Monday, March 4, 2019

UPDATE



I wasn't going to blog today. I have been struggling with my reaction to Jamie's illness. Maybe it would help to give folks a little update. I know it helps me to express myself.

As I have mentioned before Jamie has had some damage to her hippocampus due to sleep apnea. The hippocampus produces dopamine which gives us the feeling of pleasure. Dopamine is very essential in creative people, it enhances the enjoyment of the things we make and the things that surround us. Jamie is a very creative person.

There has been a resulting depression that has gradually deepened these last few months and seems to have accelerated these last two or three weeks. The darkness she experiences is now profound.

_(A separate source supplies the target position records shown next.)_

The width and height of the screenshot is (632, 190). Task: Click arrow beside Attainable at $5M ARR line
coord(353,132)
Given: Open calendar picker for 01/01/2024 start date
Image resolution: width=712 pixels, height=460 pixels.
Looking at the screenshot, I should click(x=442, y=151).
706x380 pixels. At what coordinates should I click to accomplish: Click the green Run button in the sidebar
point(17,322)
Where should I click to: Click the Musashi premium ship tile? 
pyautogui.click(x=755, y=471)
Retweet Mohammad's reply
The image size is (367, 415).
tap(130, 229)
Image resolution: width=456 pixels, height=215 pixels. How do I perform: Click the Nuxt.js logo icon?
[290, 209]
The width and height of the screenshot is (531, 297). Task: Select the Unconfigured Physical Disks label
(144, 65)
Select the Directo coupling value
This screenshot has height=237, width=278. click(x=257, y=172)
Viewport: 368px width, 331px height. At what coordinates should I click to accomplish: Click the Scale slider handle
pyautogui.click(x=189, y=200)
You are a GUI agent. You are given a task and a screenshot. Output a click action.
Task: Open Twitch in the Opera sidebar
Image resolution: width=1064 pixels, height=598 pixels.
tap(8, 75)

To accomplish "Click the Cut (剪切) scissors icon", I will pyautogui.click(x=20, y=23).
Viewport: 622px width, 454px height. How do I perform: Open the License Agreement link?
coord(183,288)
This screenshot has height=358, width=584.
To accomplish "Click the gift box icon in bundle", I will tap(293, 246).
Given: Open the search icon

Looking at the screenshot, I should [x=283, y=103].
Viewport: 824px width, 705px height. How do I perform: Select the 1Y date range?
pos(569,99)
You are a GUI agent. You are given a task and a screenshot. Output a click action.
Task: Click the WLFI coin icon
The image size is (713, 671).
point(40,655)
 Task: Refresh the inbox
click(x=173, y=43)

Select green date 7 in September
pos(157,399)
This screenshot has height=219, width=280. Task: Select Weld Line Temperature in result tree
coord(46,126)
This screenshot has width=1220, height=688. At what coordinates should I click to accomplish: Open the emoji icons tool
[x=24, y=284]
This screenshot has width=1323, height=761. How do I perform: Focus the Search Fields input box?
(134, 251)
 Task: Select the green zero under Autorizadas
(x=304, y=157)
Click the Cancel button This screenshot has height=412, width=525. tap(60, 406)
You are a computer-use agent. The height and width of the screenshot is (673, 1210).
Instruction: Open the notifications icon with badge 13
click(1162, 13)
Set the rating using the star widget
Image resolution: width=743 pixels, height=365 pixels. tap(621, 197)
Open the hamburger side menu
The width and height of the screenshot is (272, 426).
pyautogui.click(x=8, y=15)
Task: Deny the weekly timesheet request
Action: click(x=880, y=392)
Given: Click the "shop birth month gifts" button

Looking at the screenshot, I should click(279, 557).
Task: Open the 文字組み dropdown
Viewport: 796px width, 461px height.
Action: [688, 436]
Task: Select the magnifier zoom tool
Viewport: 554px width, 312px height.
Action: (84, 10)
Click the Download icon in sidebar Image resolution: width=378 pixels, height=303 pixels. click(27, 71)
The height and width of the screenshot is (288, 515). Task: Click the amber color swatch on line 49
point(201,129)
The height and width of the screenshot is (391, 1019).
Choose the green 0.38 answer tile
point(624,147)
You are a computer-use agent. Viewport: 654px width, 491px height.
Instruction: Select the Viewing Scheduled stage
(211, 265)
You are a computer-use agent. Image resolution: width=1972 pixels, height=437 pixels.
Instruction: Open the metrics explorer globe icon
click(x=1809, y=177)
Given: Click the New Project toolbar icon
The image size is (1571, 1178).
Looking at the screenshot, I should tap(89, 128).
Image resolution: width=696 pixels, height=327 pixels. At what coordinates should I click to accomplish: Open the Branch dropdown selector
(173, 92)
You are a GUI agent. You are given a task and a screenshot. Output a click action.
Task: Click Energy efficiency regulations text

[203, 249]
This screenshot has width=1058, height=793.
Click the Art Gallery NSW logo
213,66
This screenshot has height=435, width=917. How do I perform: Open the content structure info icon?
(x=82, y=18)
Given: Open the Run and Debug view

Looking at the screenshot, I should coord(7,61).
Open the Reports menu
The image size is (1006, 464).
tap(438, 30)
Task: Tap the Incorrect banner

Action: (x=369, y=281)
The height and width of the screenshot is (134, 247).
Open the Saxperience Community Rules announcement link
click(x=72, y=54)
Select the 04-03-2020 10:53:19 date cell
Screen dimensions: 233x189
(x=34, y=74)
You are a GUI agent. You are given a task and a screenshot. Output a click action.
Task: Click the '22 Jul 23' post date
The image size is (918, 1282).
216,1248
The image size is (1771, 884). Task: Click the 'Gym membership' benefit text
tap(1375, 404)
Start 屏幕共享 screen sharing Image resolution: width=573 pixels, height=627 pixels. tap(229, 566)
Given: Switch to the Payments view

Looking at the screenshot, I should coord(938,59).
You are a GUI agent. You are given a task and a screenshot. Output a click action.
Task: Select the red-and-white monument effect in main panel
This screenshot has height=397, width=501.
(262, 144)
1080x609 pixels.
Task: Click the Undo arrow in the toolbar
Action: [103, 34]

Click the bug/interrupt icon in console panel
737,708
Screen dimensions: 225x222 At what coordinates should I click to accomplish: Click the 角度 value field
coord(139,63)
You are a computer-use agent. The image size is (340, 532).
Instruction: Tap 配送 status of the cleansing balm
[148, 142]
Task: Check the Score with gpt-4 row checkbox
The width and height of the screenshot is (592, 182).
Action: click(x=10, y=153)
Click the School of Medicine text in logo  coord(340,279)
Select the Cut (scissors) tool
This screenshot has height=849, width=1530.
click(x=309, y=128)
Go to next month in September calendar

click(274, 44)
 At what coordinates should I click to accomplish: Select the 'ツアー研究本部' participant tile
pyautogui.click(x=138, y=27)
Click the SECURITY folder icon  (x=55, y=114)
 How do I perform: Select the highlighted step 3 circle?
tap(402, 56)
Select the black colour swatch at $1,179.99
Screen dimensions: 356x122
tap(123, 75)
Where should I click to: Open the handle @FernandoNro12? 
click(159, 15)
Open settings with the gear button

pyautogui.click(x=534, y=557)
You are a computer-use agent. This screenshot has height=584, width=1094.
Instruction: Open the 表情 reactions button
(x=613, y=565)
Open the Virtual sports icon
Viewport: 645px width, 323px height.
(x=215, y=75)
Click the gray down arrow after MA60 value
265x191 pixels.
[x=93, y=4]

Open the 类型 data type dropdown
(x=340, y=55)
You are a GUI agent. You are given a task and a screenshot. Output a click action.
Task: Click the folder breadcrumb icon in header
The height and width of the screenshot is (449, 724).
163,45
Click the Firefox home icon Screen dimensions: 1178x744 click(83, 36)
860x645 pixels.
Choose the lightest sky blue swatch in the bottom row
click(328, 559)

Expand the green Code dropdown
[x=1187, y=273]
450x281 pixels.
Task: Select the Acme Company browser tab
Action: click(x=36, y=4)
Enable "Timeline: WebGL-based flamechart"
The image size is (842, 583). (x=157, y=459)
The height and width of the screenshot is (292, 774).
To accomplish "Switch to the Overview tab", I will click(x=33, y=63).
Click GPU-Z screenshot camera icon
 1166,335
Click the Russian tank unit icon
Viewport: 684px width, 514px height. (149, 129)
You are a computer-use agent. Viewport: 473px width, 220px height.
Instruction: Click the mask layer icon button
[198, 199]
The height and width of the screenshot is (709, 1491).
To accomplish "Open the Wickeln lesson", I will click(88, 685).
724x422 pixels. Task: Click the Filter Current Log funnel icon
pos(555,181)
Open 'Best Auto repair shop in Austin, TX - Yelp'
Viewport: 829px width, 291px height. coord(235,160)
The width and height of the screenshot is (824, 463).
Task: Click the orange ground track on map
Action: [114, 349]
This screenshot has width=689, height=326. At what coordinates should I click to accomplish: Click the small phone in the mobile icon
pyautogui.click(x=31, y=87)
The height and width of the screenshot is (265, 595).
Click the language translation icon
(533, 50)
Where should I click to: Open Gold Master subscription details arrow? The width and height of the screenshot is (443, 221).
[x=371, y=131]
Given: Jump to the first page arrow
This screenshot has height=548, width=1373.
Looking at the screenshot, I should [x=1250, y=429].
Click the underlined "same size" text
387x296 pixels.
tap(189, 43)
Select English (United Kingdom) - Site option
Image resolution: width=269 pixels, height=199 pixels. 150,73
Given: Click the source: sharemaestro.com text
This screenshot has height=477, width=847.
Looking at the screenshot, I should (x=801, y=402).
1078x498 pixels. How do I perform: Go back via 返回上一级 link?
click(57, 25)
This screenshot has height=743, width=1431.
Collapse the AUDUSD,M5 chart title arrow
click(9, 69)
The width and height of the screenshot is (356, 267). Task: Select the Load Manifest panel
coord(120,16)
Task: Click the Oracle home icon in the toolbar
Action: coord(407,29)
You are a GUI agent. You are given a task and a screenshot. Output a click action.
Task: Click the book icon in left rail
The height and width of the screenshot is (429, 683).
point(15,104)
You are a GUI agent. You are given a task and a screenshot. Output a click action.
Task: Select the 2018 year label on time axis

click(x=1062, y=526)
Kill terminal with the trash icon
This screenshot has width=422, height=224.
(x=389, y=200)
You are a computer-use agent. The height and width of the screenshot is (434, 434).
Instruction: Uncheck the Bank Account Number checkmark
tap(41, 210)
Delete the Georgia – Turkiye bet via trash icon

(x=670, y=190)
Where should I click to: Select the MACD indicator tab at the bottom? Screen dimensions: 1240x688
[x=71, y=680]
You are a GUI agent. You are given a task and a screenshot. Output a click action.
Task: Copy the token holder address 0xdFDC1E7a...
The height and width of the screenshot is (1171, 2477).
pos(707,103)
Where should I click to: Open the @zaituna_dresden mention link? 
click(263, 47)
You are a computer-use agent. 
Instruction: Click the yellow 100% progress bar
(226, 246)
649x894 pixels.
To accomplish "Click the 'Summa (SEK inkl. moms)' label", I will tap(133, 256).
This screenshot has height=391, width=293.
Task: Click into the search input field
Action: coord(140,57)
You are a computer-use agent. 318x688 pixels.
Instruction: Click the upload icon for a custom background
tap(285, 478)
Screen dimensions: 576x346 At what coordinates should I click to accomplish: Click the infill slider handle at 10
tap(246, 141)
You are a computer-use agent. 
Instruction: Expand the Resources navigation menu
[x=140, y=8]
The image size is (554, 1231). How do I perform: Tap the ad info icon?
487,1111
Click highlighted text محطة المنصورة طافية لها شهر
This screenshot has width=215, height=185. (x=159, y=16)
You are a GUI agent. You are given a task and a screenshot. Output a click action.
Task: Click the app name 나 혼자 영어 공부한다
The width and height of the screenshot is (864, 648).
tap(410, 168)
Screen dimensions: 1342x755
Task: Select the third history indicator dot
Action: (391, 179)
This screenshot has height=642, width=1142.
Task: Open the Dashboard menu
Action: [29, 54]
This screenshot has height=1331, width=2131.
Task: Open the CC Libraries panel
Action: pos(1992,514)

She frequently expresses a wish to die.

I have an ability to focus on the love in life and pass lightly over the dark. This seems to be especially helpful to Jamie and she has said frequently, “I am glad we both don't feel like I do.”

Sometimes it weighs me down. I wonder if I can endure it much longer. Yet I don't know what that means. I know I will endure it as long as necessary. Sometimes I don't get in touch with the depths of my feelings until the crises is over. Which reminds me of something connected with Jamie.

Forty-five or so years ago, I broke down sobbing and I sobbed and sobbed. They were not painful tears. It came to me in a rush that I was lonely all my life and didn't know it. I didn't know I was lonely until I quit being lonely. I quit being lonely because I met a person who I connected with heart and mind. That person was Jamie.

Jamie saved me. She not only solved my loneliness but she introduced me to new possibilities of thinking and doing. I blossomed spiritually and intellectually.

So I am lonely again but not like before. I don't have a piece missing. I am whole. I can sit at this moment and feel the love flowing through me. I know at some level we choose all our experiences. We learn. We love. Our hearts and minds expand.

I don't know how things will work out. I believe in miracles, but I don't deny writing on the wall; but I will always believe in miracles.

Jamie has pursued all the cures she can find, alternative and modern medicine. The usual medical treatments for depression don't work with this type of damage. She has an appointment with a psychiatrist who wants to try a remedy.

We could use your good energy. I will update you from time to time.